Joliment écrit, y compris dans ses variations typographiques, extrêmement référencé, "La maison dans laquelle" est une métaphore sans doute réussie des tourments et du solipsisme social de l’adolescence. Certains ont écrit qu’on y trouvait du Poudlard. Pourquoi pas ? Mais noir alors. J’y vois aussi, outre la référence précédente, un écho d’autres romans d’internat tels que Le roi des Aulnes ou, dans un style absolument différent, l’émouvant Morwenna.
Moi, je n’ai pas adhéré, mais beaucoup d’autres, sans doute plus amènes, l’ont fait, eux. J’ai lu le roman comme un entomologiste en voie de démission observant une fourmilière qui ne l’intéresse plus. Je côtoie sans doute trop d’adolescents tous les jours pour avoir envie de m’y replonger le soir. Et j’ai du mal à faire miens les tourments grandiloquents de cet age un peu absurde.

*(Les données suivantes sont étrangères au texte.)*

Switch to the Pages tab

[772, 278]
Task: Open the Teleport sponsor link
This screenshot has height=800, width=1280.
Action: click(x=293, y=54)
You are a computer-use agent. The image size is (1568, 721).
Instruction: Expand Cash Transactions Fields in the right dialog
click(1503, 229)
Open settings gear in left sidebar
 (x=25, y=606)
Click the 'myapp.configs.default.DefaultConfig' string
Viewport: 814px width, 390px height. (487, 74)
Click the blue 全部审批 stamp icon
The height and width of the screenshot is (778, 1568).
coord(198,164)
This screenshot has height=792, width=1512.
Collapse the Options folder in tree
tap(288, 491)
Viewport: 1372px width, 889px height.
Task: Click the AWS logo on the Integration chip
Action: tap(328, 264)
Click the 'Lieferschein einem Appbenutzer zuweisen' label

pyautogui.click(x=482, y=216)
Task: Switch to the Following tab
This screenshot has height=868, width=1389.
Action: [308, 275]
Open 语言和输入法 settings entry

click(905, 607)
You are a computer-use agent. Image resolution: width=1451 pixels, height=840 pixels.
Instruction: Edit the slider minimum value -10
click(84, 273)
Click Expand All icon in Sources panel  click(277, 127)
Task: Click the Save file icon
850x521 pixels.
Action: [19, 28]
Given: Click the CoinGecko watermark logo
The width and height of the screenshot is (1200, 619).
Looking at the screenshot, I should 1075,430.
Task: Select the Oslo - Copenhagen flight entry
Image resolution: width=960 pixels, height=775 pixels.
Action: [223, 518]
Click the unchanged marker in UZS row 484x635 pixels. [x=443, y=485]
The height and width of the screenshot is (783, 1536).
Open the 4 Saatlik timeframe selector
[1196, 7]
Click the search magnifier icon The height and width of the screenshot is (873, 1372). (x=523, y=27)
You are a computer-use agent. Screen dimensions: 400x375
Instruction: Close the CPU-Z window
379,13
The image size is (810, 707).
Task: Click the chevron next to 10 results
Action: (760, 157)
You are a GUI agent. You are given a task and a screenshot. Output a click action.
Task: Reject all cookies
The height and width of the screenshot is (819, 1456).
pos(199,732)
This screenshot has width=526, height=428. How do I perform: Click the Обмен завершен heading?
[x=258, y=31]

La maison dans laquelle, Mariam Petrosyan

Commentaires

Xapur a dit…
Ouf, j'économise 1000 pages de lecture (en plus, ayant 2 ados à la maison, j'ai déjà ma dose^^).
Lorhkan a dit…
Il faut que je replonge dedans, j'avais bien aimé le début (mais du binge-watching de Star Trek m'a empêché de continuer... On a tous nos défauts ! :D ).
Gromovar a dit…
On s'en reparle quand tu auras avancé.
Thomas a dit…
Bien vu la parallèle avec Morwenna... Deux chefs-d'oeuvre sans pareil pour tirer toute la beauté du tourment adolescent.